Token
A token is a unit of text (such as a word, part of a word, or symbol) that an AI model processes when reading or generating language.
A token is the fundamental unit of text that language models process and generate. Tokens are not always complete words; they can be words, subwords, characters, or punctuation marks, depending on how the tokenization system breaks down text.
Tokenization is the process of converting text into tokens before feeding it to a language model. Different models use different tokenization schemes. For example, some models might tokenize "running" as a single token, while others might break it into "run" and "ning" as separate tokens. Common tokenization approaches include byte-pair encoding (BPE), which iteratively merges the most frequent character pairs, and WordPiece, which builds tokens from characters and subwords.

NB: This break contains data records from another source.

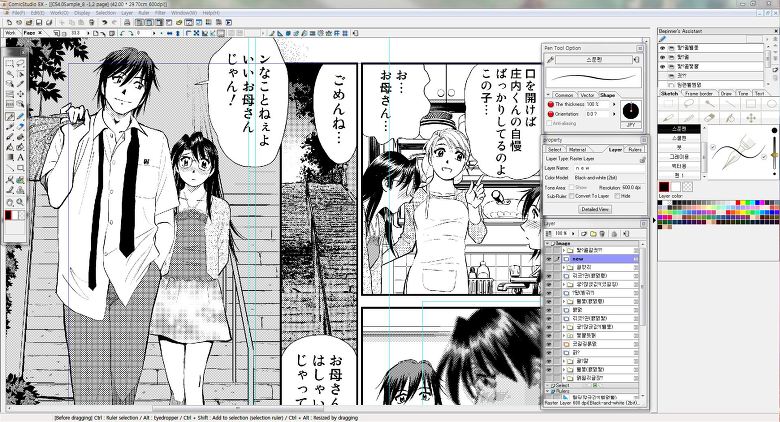
Task: Enable the Anti-aliasing checkbox
Action: [x=548, y=124]
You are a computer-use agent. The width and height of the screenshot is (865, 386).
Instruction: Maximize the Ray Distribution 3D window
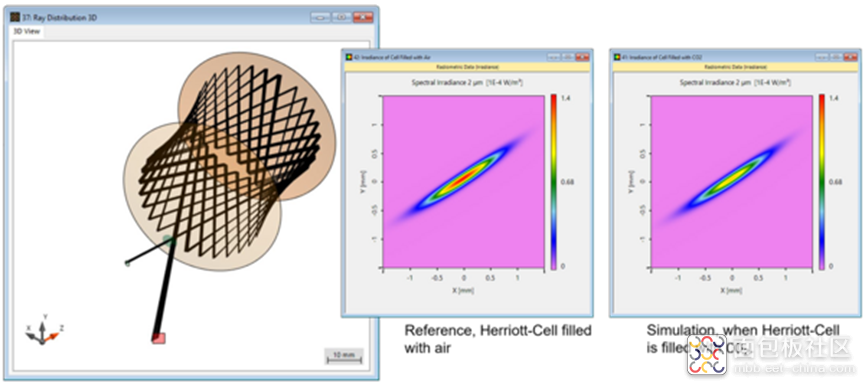point(342,17)
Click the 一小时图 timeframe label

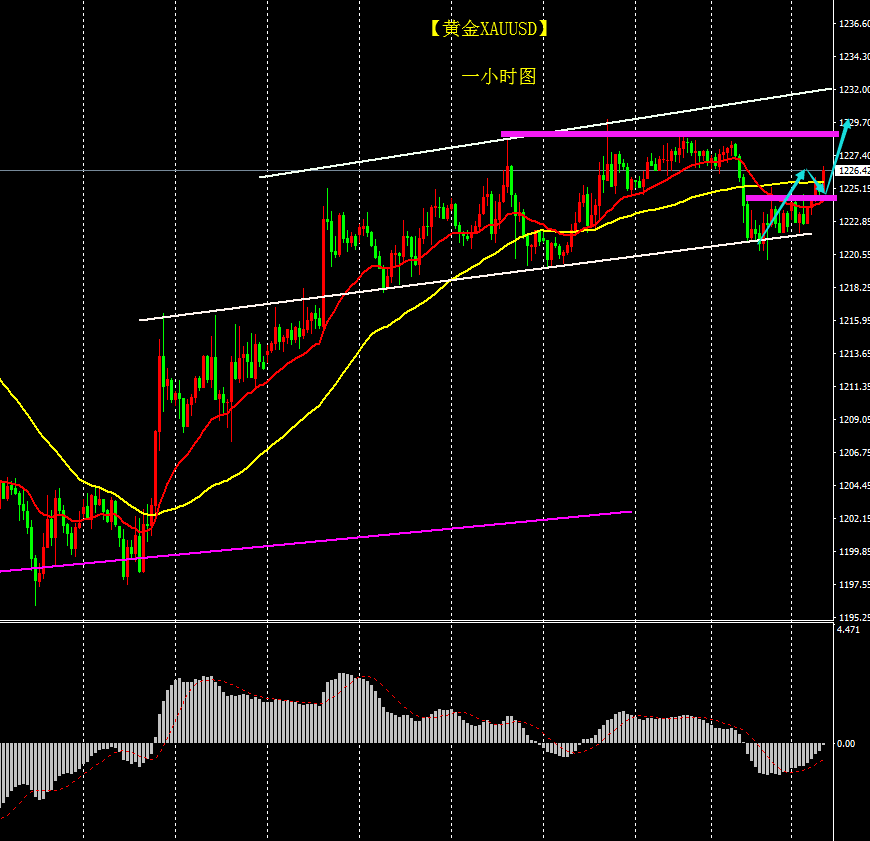(499, 76)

Understanding tokens is important for several reasons. First, language models have context windows measured in tokens, not words, so knowing token counts helps predict how much text a model can process. Second, API pricing for many language models is based on token usage, so understanding tokenization helps estimate costs. Third, token efficiency affects model performance and speed.
The relationship between words and tokens varies by language and content. English text typically has roughly 1.3 tokens per word, but this varies with punctuation, special characters, and formatting. Some tokens represent common words, while others represent rare words or subword pieces. Understanding tokenization helps users work more effectively with language models, estimate costs accurately, and optimize prompts for efficiency.